Krist header file (krist.h) have:

#pragma omp target device(cuda) copy_deps //ndrange?
#pragma omp task //in and outs?
__global__ void cstructfac(int na, int number_of_elements, int nc, float f2, int NA,
                           TYPE_A* a, int NH, TYPE_H* h, int NE, TYPE_E* output_array);

As you can see, now we need to specify the ndrange clause (same procedure than previous exercise) and the inputs and outputs. As we have done before for SMP (hint: Look at the source code of the kernel in order to know which arrays are read and which ones are written). The total number of elements which we’ll process (not easy to guess by reading the kernel) is ‘number_of_elements’.

Remind: ND-range clause has three members:

  • First one is the number of dimensions on the kernel (1 in this case).
  • The second one is the total number of kernel threads to be launched (as one kernel threads usually calculates a single index of data, this is usually the number of elements, of the vectors in this case).
  • The third one is the group size (number of threads per block), in this kind of kernels which do not use shared memory between groups, any number from 16 to 128 will work correctly (optimal number depends on hardware, kernel code…)

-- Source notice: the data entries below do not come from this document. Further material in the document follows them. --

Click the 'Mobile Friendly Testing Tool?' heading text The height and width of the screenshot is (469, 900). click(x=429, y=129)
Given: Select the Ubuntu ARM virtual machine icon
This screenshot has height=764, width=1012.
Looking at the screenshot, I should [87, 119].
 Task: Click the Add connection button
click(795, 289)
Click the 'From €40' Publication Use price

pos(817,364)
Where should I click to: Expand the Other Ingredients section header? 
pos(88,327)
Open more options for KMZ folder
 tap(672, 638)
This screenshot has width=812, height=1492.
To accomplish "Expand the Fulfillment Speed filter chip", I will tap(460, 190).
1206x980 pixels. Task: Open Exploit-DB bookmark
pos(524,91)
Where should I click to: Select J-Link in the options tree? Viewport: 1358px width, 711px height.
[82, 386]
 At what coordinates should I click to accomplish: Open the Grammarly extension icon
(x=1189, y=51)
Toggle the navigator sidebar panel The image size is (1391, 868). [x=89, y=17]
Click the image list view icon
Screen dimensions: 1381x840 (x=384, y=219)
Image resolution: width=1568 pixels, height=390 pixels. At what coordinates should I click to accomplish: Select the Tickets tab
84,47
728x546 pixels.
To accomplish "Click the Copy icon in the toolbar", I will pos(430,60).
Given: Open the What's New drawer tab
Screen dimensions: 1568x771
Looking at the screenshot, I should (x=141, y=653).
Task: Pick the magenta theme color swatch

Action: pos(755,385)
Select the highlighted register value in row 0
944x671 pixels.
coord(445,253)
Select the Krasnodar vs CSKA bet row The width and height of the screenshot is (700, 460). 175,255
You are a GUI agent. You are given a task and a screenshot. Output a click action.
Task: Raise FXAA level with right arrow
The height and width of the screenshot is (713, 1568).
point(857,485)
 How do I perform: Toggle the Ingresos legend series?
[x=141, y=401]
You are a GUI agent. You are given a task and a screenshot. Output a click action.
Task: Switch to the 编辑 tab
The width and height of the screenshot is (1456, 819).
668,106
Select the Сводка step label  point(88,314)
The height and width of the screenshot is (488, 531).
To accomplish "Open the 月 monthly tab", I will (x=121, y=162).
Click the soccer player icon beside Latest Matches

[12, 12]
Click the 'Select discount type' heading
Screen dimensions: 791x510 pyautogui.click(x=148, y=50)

Once the ndrange clause is correct and the input/outputs are correctly defined. We can proceed to compile the source code, using the command ‘make’. After it (if there are no errors), we can execute it using one of the provided running scripts. Check if all environment variables are set to the proper values.

Goals of this exercise

  • Complete the target annotation (copy info, NDRange clause,…)
  • Complete the task annotation (dependences,…)
  • Check execution and behaviour for different thread hierarchy configurations
  • Check different runtime options (devices, max mem, prefetch, overlap,…)